Tuesday, April 4, 2017

LABIRENT (2011)

Thanks to Netflix, Americans have readier access to a more complete range of films from around the world than they ever had before. That means not just art-house or cult/exploitation fare, but middle of the road stuff that represents each country's popular cinema. Labirent, for instance, is a Turkish counterterrorism thriller written and directed by Tolga Örnek, and in many ways it's like counterterror thrillers you might see anywhere. Adorned with 24-style split-screen effects, the film shows the complicated hunt for an Islamist terror cell (with some roots in Germany) carrying out suicide attacks in Turkey. What's different about it is a critical but not quite hostile attitude toward the west, here represented by a British spy (Martin Turner) who collaborates with the Turkish heroes but clearly serves his own country's agenda, even when it compromises the Turkish operation. What comes through is Turkish resentment of the western attitude, probably portrayed here accurately, that doesn't really trust the Turks to keep their own house, much less the region, in order. After all, this is the Turkey of Recep Tayyip Erdogan, an Islamist of sorts in his own right with alleged authoritarian tendencies. Labirent, however, doesn't appear to represent Erdogan's point of view.


Örnek made his name in part with an admiring documentary film about Mustafa Kemal Ataturk, the man who abolished the Islamic Caliphate and founded the secular Turkish republic.

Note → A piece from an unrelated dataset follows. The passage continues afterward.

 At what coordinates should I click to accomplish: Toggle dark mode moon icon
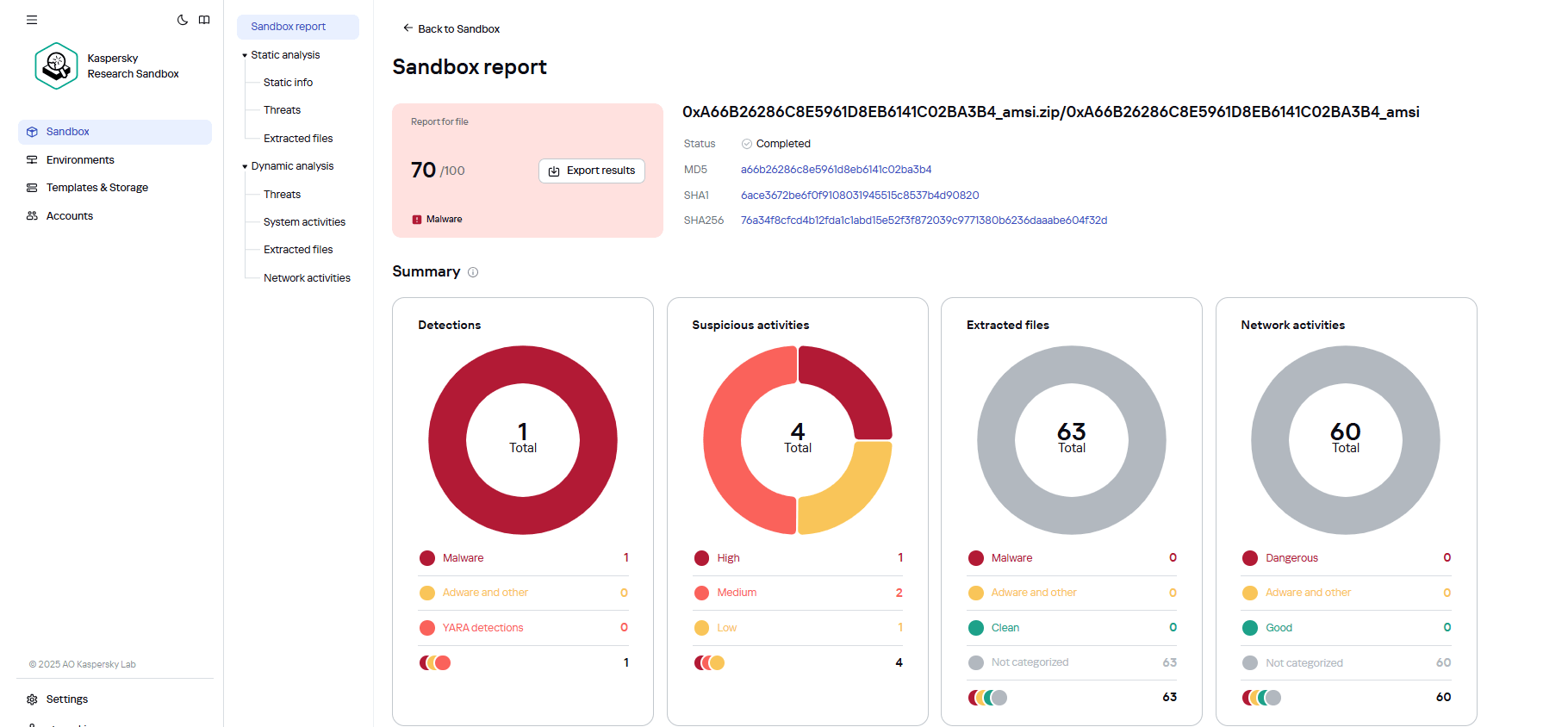click(x=183, y=20)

A picture of Ataturk is conspicuous in this film's anti-terror headquarters, and perhaps even more conspicuous, if not scandalous in the eyes of culturally conservative Turks, is the prominent heroic role of Reyhan (Meltem Cumbul), a female anti-terror operative who serves as the film's second lead after its more tragic male hero Fikret (Timuçin Esen, who speaks fluent English in scenes with Turner). Reyhan is a generic international superwoman, and I say that with admiration. Captured by the terrorists, she's put to the torture, punched repeatedly in the face, subjected to long electrical shocks, and made to watch a friend executed in front of her. Apparently beaten unconscious, she's only playing possum, waiting for just the right moment to untie herself and beat her torturer to death. For a fleeting, almost fatal moment she comes face to face with her antithesis -- a girl terrorist wearing traditional headcovering and wielding a gun, but in the next moment Reyhan's buddies come to the rescue.

One moment Reyhan is down (above), the next she's up and the other guy's down.

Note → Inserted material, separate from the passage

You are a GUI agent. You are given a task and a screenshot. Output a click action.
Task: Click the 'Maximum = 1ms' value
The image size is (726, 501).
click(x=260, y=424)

Labirent is a little too self-consciously dour and tragic to be that much fun most of the time, and like many a counterterror thriller it grows repetitive portraying terrorists out on walks being stalked by strolling antiterror agents. It has just enough local flavor and attitude to make it not quite as generic as it could be, but fans of the genre from around the world probably could sit through this without finding anything really alien about it. I'm still not sure if that's a virtue or not.